More jingles, non-film songs and a non-film album followed, before Amit made him work on some of the lyrics of Dev. D, and while that was being made, Anurag Kashyap offered him the film Aamir, which became Amitabh’s first release in 2008.

 Udaan, Band Baaja Baaraat, Delhi Belly, Chillar Party, Agneepath, Ishaqzaade, Cocktail, Agent Vinod, Go Goa Gone, Chennai Express, Lootera, Dhoom:3 and now 2 States are among his other better-known films — a vast variety indeed. So is not Amitabh the most versatile of the present lot? “Well, I consciously try to do every kind of film. I generally work best when writing for a situation and to the tune,” he says. What about singing — has it been consciously put on the back-burner? “Well, there are people who make me sing. But I cannot force anyone. I am in a good and happy space today and my parents are ecstatic about my success, so I am enjoying my work.”

Amitabh says that his songs are a mix of his emotions and his journey so far. “My life has always been in phases somehow, like I may be on Cloud Nine or in a low phase.” And has love happened? “Two years ago, it had, and yes, she is from the industry. But we have moved on.”

Like many great lyricists of the past, Amitabh always wonders whether he will crack the right song or not every time. “And to do that, the right association is a must, whether it is composers or filmmakers. Today, I am extremely comfortable with a wide range of people like Anurag Kashyap, Ayan Mukerji, Karan Malhotra, Rajkumar Gupta, Vikramaditya Motwane and composers from Pritam to Amit Trivedi, Shankar-Ehsaan-Loy — of whom I was a fan for long — and Vishal-Shekhar.”

Writing zone

Lyricists in Hindi cinema are often told to write in a gathering of director, star, financier and so on. How does he prefer to work? “If there is time, I work by myself.
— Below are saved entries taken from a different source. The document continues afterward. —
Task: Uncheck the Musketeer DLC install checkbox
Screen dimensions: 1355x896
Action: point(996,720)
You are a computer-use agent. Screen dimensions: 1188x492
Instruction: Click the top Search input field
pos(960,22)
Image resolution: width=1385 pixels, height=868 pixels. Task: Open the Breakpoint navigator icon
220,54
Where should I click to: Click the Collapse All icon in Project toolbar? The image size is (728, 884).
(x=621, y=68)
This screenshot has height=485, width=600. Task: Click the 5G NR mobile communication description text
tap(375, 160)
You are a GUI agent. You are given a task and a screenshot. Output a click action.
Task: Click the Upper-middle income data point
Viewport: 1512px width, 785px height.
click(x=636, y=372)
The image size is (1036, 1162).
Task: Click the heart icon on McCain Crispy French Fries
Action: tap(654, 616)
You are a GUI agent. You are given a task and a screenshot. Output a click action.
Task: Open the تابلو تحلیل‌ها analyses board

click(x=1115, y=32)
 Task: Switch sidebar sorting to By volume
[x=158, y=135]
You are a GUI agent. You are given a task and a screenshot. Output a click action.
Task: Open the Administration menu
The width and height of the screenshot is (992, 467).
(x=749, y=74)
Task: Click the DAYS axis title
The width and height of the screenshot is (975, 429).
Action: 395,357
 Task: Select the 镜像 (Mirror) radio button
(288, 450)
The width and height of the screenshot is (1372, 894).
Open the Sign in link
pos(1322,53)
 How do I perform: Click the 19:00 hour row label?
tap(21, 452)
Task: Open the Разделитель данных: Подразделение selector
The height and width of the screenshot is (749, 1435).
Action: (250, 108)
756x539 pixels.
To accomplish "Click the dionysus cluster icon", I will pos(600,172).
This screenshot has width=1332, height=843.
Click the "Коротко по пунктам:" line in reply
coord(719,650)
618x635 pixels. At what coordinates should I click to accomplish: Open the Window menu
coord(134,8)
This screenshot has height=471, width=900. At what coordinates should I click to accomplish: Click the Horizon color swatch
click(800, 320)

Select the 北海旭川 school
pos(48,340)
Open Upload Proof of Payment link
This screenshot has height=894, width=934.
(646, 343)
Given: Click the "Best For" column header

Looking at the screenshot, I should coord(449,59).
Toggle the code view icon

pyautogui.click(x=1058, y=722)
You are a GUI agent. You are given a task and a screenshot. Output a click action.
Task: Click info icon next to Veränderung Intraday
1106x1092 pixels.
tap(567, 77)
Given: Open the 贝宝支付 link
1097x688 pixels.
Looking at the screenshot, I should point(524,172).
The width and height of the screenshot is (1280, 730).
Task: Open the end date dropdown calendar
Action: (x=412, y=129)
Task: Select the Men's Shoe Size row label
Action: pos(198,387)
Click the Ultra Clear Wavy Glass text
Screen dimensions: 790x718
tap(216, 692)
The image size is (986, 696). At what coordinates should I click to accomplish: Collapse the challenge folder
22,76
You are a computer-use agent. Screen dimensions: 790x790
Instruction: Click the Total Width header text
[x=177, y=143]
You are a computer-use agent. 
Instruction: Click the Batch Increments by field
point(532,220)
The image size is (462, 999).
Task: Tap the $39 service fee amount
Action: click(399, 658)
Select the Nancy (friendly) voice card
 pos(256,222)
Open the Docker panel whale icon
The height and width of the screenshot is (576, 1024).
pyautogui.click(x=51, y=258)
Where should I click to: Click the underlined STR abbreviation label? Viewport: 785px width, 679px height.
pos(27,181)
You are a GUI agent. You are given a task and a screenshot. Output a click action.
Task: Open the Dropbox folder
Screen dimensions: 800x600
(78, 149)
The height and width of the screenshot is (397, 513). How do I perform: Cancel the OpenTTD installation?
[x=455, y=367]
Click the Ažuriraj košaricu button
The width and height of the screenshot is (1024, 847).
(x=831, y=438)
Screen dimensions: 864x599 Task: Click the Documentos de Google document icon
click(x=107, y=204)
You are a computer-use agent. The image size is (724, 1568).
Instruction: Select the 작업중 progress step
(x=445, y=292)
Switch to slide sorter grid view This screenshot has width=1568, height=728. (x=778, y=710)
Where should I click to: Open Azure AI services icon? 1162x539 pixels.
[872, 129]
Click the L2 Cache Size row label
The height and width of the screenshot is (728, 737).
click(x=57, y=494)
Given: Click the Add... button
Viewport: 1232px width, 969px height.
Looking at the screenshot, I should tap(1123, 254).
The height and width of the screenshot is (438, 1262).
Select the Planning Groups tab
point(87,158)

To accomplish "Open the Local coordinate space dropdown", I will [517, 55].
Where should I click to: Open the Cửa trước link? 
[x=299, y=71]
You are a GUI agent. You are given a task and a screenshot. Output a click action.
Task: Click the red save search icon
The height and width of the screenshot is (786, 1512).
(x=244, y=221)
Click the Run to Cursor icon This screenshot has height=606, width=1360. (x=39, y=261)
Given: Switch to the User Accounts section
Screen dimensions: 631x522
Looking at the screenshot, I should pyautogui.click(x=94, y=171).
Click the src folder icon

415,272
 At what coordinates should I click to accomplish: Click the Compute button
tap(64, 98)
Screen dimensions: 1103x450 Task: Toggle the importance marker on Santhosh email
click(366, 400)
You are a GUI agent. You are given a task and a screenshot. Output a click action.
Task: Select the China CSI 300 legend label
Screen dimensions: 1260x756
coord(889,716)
Yes, but there are cases where songs have to be delivered then and there because of some contingency,” he admits.

The situation, he tells you, is what challenges him. “But since I am a singer, when a composer hums out a tune, I catch it faster than a non-singer writer would, and then it’s easy. I react better to a tune than writing a song by myself. For example, if the tune as well as the drum rolls had not been there, maybe the lines Emotional Atyachar would not have been come to me.”

He agrees that after the Anurag Kashyap group of filmmakers, he has found a lot of acceptance from Karan Johar. “Today, I also find myself at home in Shankar-Ehsaan-Loy’s studio,” he adds. Having done home productions of Aamir Khan (Delhi Belly), Shah Rukh Khan (Chennai Express), Salman Khan (the song “Character Dheela Hai” from Ready) and Saif Ali Khan (Cocktail, Agent Vinod, Go Goa Gone and the forthcoming Happy Ending), he considers himself fortunate to have already worked with Yash Raj Films also in multiple films. “That was a dream that was realised pretty fast after I first went into YRF Studios,” he says.

An avid Gulzar fan, Amitabh was thrilled to meet his idol, when Shankar Mahadevan recently introduced them. “Gulzar-saab has always been my inspiration, which does not mean that I copy his work. But I do love his tangential view of situations. That inspires me big-time.”

Described otherwise by some of his associates, Amitabh emerges as a serious person. So which is the truth? He laughs and replies, “Pritam calls me a shaitan (devil). Whenever I write a serious song, he tells me, ‘How can you get so serious?’ But I am a normal guy who loves his fun too.”